• What is required: Among the records that follow, set down only the lines from the one containing "How do I perform: Click" to the one containing "Task: Select the HB400 model cell", both included, exactly.

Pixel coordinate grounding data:
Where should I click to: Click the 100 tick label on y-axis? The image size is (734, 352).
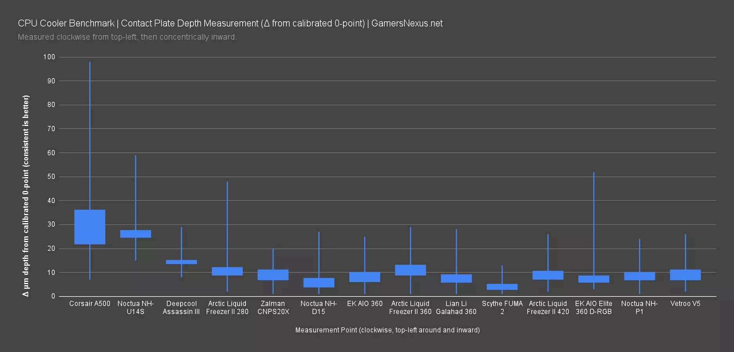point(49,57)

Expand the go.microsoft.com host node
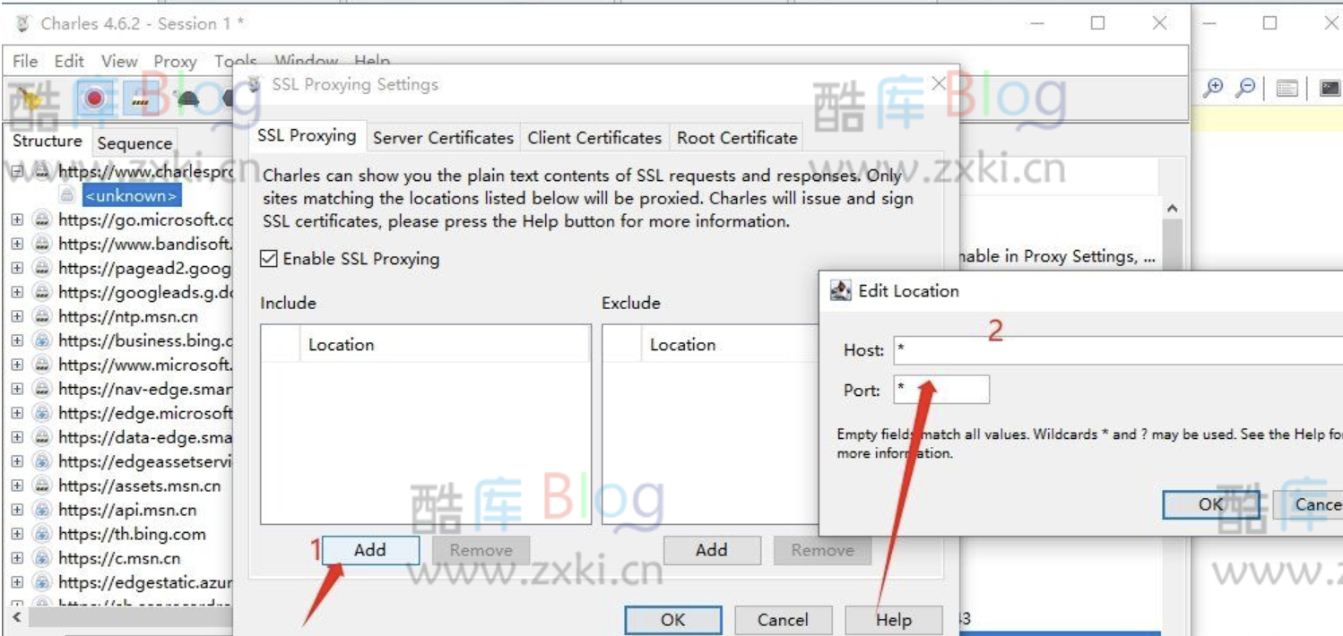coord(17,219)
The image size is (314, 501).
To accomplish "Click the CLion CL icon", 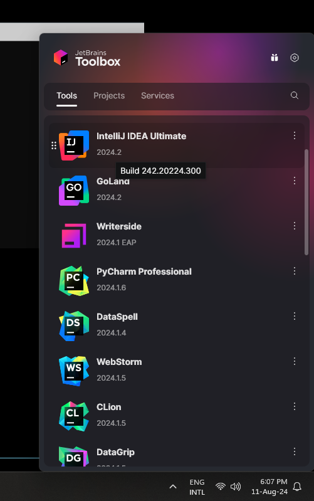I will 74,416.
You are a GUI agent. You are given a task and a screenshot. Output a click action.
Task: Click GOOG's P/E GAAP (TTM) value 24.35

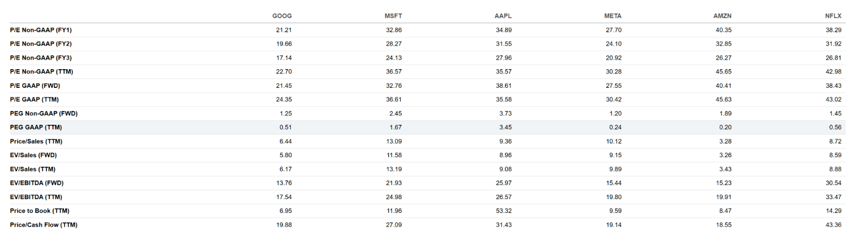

---

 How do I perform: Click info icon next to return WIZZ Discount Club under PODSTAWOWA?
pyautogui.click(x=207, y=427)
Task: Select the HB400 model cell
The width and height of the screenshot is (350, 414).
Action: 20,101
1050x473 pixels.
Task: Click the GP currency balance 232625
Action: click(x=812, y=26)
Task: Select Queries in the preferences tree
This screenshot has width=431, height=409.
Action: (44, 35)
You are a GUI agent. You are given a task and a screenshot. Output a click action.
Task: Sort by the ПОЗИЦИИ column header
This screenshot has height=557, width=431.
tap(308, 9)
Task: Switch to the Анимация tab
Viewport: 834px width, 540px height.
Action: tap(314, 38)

==

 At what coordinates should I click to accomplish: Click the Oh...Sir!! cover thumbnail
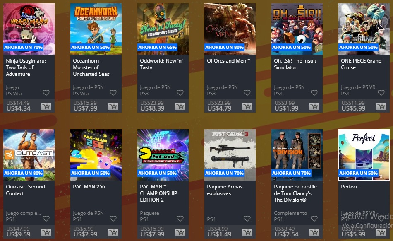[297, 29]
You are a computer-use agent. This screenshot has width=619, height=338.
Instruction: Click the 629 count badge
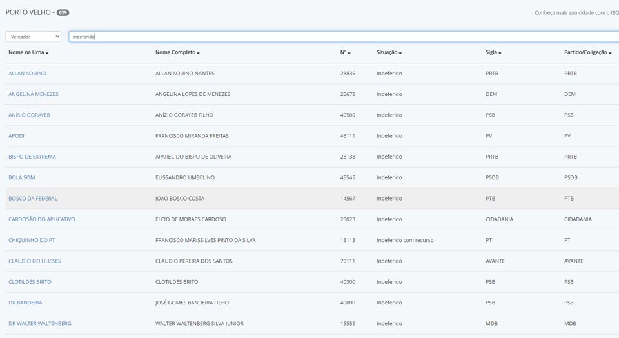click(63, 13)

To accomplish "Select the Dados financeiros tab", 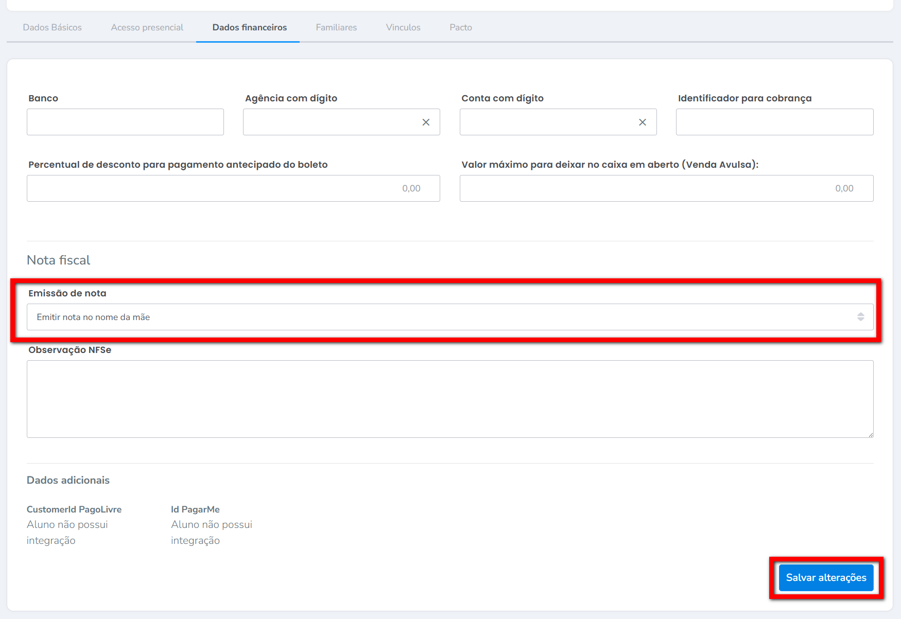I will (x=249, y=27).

• Solution to this task:
 How do I perform: Click info icon next to return WIZZ Discount Club under PODSTAWOWA?
pyautogui.click(x=207, y=427)
Task: Select the HB400 model cell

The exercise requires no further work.